TECHNICAL FIELD

[001] The present invention relates in general to monitoring devices of industrial plant. More particularly, the present invention relates to monitoring rotating equipment in an industrial plant. BACKGROUND

[002] Rotating equipment such as, motors, generators, pumps and the like are extremely important for continuously running various industrial applications of an industrial plant. Condition of the rotating equipment in industrial plants is monitored using condition monitoring devices. Typically, a condition monitoring device includes one or more sensors for measuring parameters (such as, vibration, speed, etc.) related to functioning of the rotating equipment. These parameters may be shared with portable devices or with gateway devices for further processing using a Bluetooth interface. In order to operate the one or more sensors, processors, and other electronic components, the condition monitoring device includes a battery as a power source .

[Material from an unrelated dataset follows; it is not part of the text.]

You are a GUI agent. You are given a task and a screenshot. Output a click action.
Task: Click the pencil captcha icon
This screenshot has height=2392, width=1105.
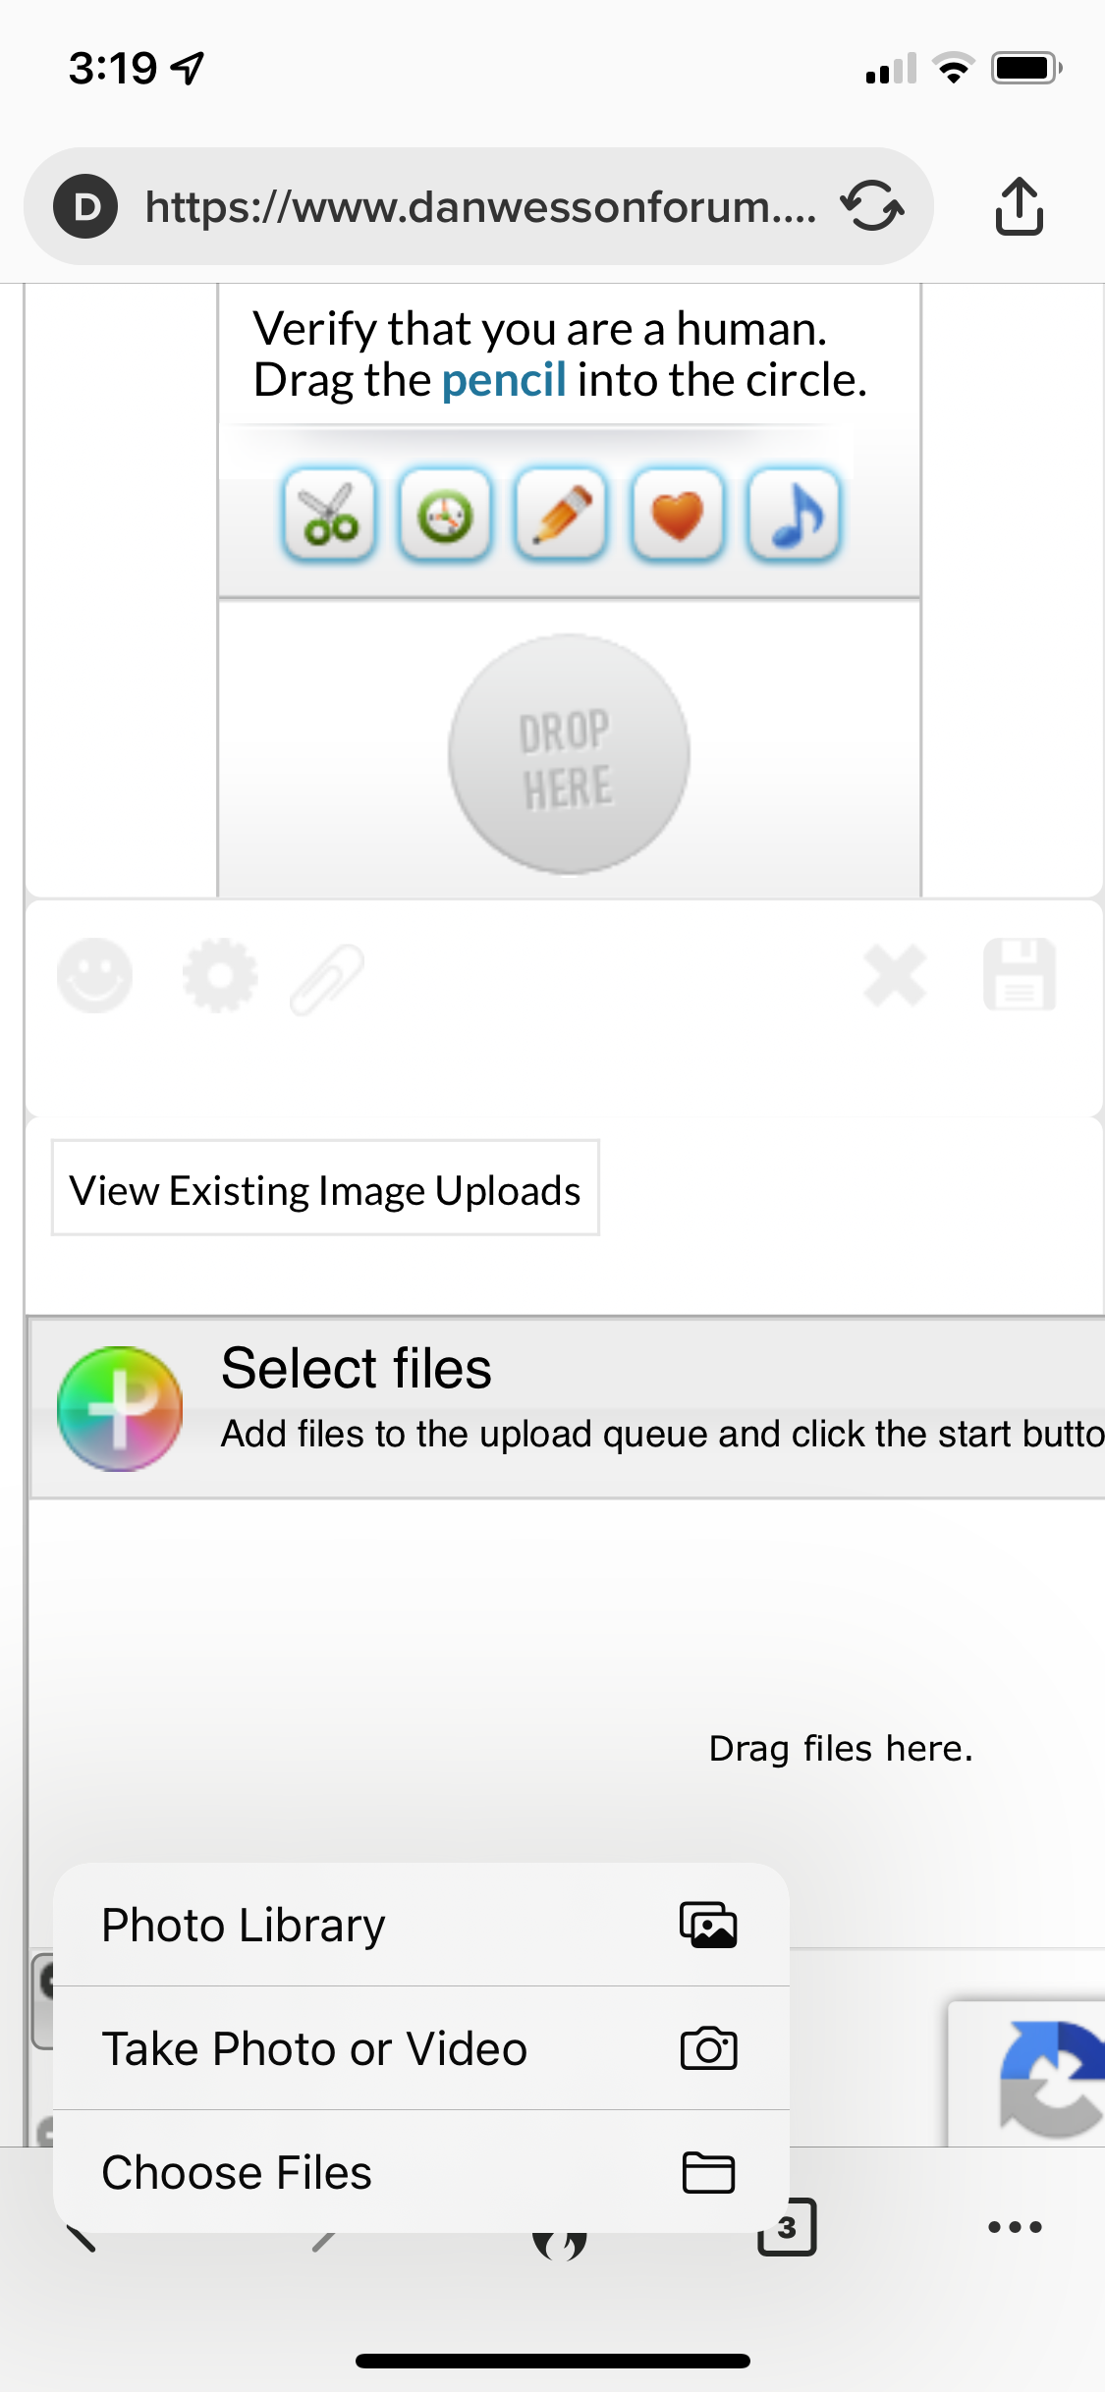(x=561, y=514)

[003] Generally, a significant amount of battery life reduces while broadcasting the Bluetooth packets, so that the portable devices can be connected to the one or more sensors. For most of the requirement, the parameters are transferred at a predefined time for a certain duration. Thus, enabling the Bluetooth interface at other times of the predefined time leads to unnecessary utilization of the battery life.

[004] Currently, in order to conserve the battery life during the condition monitoring, existing condition monitoring devices usually keep the Bluetooth interface in deep sleep mode. For any transmission, these condition monitoring device may include a predetermined schedule. Accordingly, at predetermined interval in accordance with the schedule, the existing condition monitoring device switches the Bluetooth interface to active mode and transmits data to the portable devices. Though such an approach is useful in preserving battery life, however, it is not convenient for transmitting ad-hoc reading of parameters of the rotating equipment. [005] Further, to switch the Bluetooth interface between sleep mode and active mode, the existing condition monitoring devices include a physical switch/push button. By toggling this switch/push button, the Bluetooth interface is switched from the sleep mode to the active mode. However, such switch and push button are often subject to wear and tear and may malfunction at times. Moreover, such switch and push button may get accidentally pushed during operation of the rotating equipment and can cause disruption in the condition monitoring devices. In addition, such switch and push buttons may lower ingress protection of the condition monitoring device, if not designed and assembled properly.

SUMMARY

[006] The present invention relates to a condition monitoring device monitoring a rotating equipment in an industrial plant. The rotating equipment can be one of, but not limited to, motors, generators, pumps and the like. In an embodiment, the condition monitoring device may be affixed to the rotating equipment. For instance, the condition monitoring device may be mounted on a motor.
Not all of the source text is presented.